Beware, residents of Chicago – beneath your favorite candy’s sweet exterior may lurk a not-so-sweet tax snare. Candies created without flour (think hard candies and lollipops) are deemed “candy,” and are subject to an extra 5.25 percent tax. Sweets concocted with flour (think ice cream and chocolates) are regarded as “food,” and are exempt from this tax. You may also want to rethink ordering that soft drink. A 5.25 percent tax could apply, depending on the amounts of soy, milk or fruit juice in your beverage.
If you’re in New York and planning to buy a bagel, its cost will escalate as soon as a knife slices through it. Any “altered” bagels – sliced, toasted or topped with cream cheese or butter – ring up an 8 cent tax. The logic behind this is that cut bagels transform into prepared foods that are eaten on the premises, and are therefore taxable.
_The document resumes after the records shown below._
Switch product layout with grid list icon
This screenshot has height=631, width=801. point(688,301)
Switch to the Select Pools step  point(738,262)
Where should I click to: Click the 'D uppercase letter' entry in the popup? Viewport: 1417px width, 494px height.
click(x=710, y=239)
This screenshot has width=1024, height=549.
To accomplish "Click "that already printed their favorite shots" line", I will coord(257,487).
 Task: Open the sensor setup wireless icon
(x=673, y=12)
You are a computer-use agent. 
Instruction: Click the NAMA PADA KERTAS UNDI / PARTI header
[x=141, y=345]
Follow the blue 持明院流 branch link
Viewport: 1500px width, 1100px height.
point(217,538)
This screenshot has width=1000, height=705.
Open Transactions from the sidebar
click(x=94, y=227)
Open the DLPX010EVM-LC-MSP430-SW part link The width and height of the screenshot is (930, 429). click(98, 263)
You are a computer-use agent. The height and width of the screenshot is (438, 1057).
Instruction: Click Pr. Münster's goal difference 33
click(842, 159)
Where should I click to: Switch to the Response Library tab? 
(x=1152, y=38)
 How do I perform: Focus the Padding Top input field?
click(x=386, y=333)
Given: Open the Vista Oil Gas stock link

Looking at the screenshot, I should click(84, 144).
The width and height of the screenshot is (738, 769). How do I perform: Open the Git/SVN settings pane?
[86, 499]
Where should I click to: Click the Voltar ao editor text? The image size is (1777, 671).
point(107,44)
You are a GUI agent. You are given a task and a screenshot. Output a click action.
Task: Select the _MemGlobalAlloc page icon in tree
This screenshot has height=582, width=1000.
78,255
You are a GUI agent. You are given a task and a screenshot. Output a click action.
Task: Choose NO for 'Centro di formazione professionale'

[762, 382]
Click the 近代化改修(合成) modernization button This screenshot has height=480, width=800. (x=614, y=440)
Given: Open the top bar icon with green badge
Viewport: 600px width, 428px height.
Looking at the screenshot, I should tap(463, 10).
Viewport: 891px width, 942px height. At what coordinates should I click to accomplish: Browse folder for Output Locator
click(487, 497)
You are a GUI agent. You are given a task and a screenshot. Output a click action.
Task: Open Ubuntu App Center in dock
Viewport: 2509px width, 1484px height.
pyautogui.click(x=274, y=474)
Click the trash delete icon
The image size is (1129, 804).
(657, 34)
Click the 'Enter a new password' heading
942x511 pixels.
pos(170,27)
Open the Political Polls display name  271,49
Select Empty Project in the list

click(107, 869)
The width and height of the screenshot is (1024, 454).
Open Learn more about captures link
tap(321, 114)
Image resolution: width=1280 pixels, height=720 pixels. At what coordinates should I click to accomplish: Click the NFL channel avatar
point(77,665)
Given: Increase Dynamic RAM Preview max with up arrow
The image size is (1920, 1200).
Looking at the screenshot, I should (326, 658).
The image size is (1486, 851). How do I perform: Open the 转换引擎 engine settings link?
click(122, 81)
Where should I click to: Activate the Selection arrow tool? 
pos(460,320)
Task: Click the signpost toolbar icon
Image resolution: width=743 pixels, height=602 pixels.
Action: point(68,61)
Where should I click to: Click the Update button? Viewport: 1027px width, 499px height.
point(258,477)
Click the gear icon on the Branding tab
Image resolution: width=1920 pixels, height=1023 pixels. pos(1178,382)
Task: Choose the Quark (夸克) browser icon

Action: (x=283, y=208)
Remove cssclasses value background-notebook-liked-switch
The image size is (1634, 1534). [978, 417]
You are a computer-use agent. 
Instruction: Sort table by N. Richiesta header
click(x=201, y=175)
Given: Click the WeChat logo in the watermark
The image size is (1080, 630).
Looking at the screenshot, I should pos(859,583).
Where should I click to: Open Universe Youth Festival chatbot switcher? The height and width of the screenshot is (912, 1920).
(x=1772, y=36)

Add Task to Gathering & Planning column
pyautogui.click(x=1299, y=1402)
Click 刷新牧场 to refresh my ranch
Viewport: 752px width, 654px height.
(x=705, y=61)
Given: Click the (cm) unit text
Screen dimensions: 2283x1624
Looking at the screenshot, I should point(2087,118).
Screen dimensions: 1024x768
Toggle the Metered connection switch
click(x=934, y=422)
On the other hand, uncut bagels are tax exempt because they’re usually consumed at home.
Those blueberries on your bagel probably came from Maine, a tiny state that produces a massive 99 percent of all U.S. blueberries, averaging 80 to 85 million pounds per year. But they don’t come cheap. Anyone in the Pine Tree State who grows, buys, sells, handles or processes the berries must pay a penny-and-a-half per pound tax. At least they don’t tax eating them – yet.
Taxes are as quirky as the states that concoct them. Even though taxes are one of life’s constants, they can still boggle the mind. Let’s just hope taxing the air that we breathe doesn’t come next.